Recent grants have gone to such diverse applicants as the Asian-American Studies Center, UCLA, for a conference to study the historical background of the mass internment of Japanese-Americans during World War II and to Open Channel of Santa Cruz County for production of a documentary film, “Miss or Myth?,” focusing on the 1985 Miss California and counter-culture “Myth California” pageants to examine the role of beauty pageants in contemporary society.

The council has funded a film, to be broadcast on PBS stations, on the cultural impact of rhythm and blues music, a weekend with Shakespeare for 20 secondary school teachers, a conference on “Children of Interracial Families” and a three-day colloquium to bring together scholars of Ezra Pound.

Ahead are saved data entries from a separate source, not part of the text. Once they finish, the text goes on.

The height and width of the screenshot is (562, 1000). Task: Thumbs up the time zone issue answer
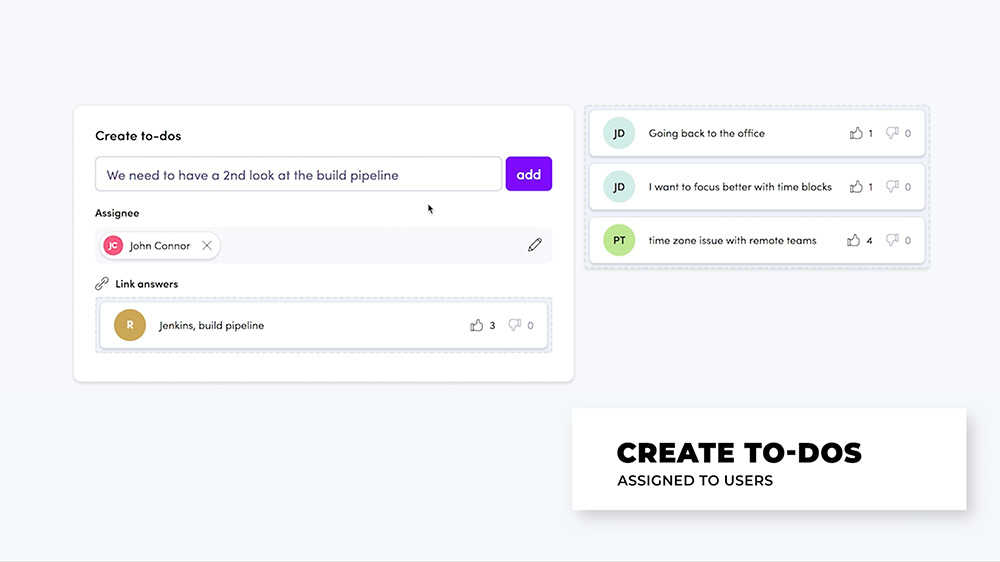pos(853,240)
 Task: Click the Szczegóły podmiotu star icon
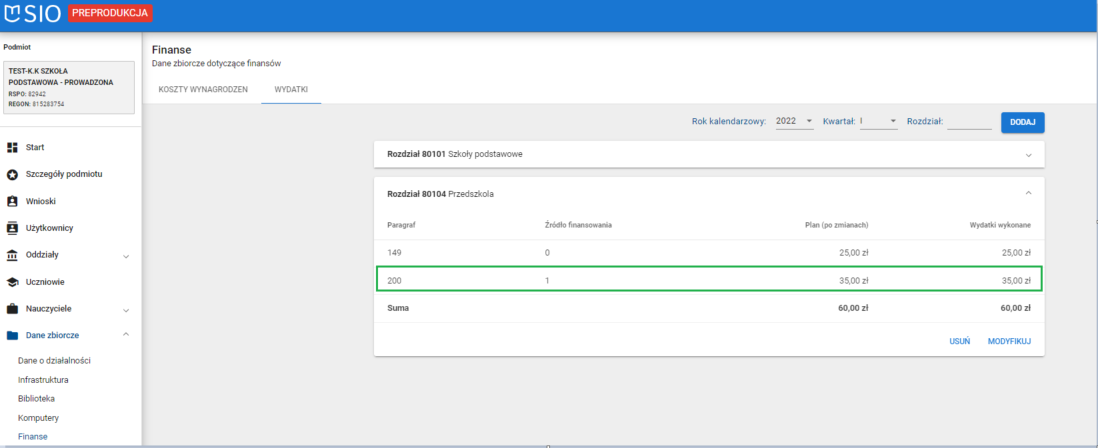[13, 174]
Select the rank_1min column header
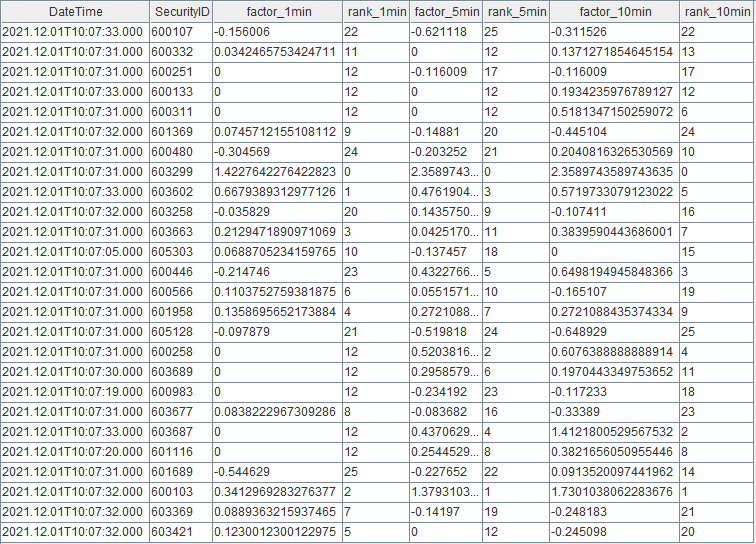 375,11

Walter Capps, who will remain as chairman through February, will have served five years (his term was extended to assure his eligibility as president of the national federation of councils) but the established term is four years. Members serve without compensation, meeting quarterly.

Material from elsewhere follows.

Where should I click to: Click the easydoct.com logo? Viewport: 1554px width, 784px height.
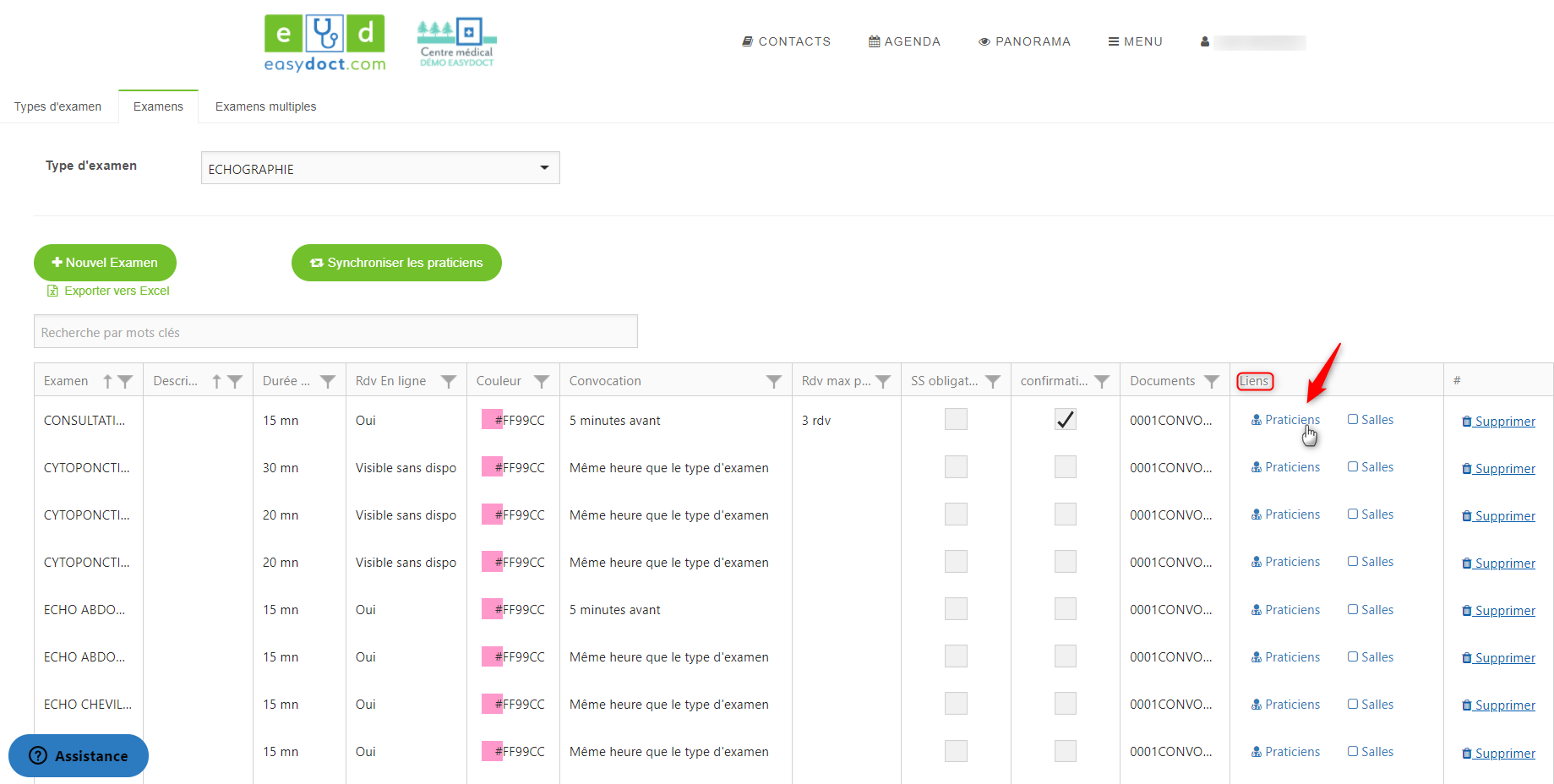coord(324,43)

“There is no such thing as a typical humanities project,” director Quay said. The pursuit of community in California continues to be an underlying theme with the council--the uniqueness of those communities, the shaping of the traditional disciplines to the California culture.

Recently, the council funded a social history of Los Angeles, 11 lectures sponsored by Beyond Baroque in Venice and designed to dispel some of the myths perpetuated by real estate agents and tour leaders. A council-funded series of radio broadcasts, scheduled to be heard in Los Angeles in 1986, will explore Spanish-English bilingualism.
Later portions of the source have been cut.